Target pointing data

━━━━━━━━━━━━━━━━━━━━

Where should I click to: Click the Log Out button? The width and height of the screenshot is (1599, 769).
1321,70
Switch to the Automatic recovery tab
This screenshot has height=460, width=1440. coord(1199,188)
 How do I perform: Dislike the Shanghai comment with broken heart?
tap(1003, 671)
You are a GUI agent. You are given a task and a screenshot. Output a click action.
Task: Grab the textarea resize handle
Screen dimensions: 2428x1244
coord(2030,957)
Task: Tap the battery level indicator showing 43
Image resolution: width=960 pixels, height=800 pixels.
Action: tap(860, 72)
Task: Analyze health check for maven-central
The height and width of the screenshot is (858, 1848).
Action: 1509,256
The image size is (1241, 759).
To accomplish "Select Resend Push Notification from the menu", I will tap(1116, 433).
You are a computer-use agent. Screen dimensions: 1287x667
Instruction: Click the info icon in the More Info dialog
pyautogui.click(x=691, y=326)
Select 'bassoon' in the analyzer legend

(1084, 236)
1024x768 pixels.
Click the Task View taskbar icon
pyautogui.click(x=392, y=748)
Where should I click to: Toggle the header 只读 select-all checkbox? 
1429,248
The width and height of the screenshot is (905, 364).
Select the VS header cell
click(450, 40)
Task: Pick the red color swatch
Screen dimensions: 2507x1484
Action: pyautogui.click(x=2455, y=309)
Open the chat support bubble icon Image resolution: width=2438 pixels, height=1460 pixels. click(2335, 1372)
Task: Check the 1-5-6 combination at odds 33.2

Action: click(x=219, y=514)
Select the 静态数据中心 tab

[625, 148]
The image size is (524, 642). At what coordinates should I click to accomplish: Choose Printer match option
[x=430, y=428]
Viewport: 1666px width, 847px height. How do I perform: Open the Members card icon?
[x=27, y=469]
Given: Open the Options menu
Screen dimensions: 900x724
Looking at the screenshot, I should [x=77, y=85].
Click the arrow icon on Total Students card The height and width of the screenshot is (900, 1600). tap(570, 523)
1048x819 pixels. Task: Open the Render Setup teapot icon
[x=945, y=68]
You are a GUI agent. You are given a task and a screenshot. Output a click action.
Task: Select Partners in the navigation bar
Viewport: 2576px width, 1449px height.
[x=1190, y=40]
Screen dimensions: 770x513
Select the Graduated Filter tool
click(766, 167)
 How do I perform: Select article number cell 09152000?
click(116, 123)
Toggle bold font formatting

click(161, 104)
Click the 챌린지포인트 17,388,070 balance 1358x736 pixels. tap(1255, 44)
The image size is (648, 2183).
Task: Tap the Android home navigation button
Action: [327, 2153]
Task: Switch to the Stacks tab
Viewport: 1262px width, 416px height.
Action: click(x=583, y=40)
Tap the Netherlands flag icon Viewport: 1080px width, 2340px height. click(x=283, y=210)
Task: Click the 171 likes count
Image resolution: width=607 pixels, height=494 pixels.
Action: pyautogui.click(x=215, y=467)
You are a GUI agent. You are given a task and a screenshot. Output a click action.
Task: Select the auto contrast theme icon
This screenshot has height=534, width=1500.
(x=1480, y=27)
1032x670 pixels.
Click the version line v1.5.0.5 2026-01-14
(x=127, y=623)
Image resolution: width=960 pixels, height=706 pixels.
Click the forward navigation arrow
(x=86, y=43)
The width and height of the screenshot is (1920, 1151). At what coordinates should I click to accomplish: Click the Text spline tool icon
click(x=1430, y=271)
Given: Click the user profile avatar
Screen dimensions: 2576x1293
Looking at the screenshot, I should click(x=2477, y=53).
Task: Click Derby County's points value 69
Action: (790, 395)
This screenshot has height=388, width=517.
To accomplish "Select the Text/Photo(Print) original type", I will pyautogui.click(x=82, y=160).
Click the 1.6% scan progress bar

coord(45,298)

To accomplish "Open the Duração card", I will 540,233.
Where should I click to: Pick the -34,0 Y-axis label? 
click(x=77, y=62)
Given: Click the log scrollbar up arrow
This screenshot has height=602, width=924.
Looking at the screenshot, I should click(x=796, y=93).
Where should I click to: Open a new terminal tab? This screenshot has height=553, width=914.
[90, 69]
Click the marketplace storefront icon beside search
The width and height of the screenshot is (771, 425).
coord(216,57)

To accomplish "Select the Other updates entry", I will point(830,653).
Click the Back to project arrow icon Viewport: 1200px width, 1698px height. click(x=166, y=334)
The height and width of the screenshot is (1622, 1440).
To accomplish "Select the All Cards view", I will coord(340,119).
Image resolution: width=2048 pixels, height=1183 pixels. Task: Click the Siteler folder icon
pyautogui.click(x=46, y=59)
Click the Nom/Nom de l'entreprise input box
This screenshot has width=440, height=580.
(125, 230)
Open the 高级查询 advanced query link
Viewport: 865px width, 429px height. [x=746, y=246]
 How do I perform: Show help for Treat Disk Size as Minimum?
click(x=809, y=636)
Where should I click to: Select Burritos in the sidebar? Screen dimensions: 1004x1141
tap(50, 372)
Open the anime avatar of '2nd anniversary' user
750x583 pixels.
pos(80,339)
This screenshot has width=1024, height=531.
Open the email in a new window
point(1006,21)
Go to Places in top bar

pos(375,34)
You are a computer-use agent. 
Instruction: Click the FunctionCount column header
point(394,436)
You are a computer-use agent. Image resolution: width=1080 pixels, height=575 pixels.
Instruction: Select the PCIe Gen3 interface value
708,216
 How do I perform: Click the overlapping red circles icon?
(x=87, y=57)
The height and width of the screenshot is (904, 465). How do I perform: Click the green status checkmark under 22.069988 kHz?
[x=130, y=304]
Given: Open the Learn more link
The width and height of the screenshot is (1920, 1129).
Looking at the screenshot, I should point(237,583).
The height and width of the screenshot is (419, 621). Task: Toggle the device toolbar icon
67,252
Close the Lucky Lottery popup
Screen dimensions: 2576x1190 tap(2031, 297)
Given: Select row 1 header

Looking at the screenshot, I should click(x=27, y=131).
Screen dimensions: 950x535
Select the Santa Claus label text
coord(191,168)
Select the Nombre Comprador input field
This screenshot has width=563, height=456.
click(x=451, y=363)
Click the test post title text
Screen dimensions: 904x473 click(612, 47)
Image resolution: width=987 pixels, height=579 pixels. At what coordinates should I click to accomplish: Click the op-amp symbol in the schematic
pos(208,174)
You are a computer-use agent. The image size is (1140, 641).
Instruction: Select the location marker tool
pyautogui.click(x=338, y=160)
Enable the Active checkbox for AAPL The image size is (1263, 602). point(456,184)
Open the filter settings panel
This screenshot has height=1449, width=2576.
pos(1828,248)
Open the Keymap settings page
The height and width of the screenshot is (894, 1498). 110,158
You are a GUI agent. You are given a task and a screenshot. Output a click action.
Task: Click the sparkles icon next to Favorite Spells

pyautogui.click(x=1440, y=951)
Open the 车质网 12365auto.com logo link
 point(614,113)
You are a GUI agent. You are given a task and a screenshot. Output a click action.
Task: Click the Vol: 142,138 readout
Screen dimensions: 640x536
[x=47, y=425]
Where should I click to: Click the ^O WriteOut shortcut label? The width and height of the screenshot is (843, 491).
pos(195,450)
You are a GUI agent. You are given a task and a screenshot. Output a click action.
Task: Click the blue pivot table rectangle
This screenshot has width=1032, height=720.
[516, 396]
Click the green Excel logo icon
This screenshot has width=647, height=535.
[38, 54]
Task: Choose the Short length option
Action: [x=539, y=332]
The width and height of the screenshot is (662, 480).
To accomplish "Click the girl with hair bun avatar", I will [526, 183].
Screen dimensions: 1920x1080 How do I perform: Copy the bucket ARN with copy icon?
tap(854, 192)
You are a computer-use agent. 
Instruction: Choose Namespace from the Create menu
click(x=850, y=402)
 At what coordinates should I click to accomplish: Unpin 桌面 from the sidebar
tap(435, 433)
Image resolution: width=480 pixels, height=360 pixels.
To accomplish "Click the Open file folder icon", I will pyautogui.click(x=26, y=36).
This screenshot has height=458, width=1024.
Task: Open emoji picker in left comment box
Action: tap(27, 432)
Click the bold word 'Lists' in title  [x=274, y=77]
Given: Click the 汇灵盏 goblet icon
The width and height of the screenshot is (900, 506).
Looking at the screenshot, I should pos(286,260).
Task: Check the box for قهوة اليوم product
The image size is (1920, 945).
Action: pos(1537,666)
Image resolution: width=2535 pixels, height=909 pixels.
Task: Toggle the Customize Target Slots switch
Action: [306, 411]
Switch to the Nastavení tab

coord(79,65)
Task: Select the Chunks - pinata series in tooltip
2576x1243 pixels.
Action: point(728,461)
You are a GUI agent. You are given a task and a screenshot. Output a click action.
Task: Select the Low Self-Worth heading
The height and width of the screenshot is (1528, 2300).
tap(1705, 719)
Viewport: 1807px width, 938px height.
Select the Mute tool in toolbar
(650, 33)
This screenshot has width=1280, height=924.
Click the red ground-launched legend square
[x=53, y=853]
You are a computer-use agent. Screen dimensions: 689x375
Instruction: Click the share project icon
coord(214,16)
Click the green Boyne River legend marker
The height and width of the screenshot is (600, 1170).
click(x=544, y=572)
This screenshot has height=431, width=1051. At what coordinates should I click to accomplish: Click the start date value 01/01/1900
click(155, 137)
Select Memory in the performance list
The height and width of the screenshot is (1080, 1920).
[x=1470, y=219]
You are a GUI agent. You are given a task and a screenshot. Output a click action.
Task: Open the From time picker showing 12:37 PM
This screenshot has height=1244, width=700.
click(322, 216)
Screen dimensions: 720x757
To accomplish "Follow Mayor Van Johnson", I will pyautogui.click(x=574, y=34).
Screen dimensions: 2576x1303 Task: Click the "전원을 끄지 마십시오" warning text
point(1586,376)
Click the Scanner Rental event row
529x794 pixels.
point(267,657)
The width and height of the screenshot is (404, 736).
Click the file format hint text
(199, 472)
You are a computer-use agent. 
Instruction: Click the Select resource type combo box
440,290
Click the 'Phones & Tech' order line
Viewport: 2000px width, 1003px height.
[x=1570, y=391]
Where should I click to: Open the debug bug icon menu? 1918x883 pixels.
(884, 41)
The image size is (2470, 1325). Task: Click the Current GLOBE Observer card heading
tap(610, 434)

━━━━━━━━━━━━━━━━━━━━

▶ [Your objective] Can you recast the records above as a JSON list of strings, starting at the line that contains "Screen dimensions: 2576x1303" and running through the end of the records, with one string per line and blank lines left out?

▶ [Written response]
[
  "Screen dimensions: 2576x1303 Task: Click the \"전원을 끄지 마십시오\" warning text",
  "point(1586,376)",
  "Click the Scanner Rental event row",
  "529x794 pixels.",
  "point(267,657)",
  "The width and height of the screenshot is (404, 736).",
  "Click the file format hint text",
  "(199, 472)",
  "You are a computer-use agent. ",
  "Instruction: Click the Select resource type combo box",
  "440,290",
  "Click the 'Phones & Tech' order line",
  "Viewport: 2000px width, 1003px height.",
  "[x=1570, y=391]",
  "Where should I click to: Open the debug bug icon menu? 1918x883 pixels.",
  "(884, 41)",
  "The image size is (2470, 1325). Task: Click the Current GLOBE Observer card heading",
  "tap(610, 434)"
]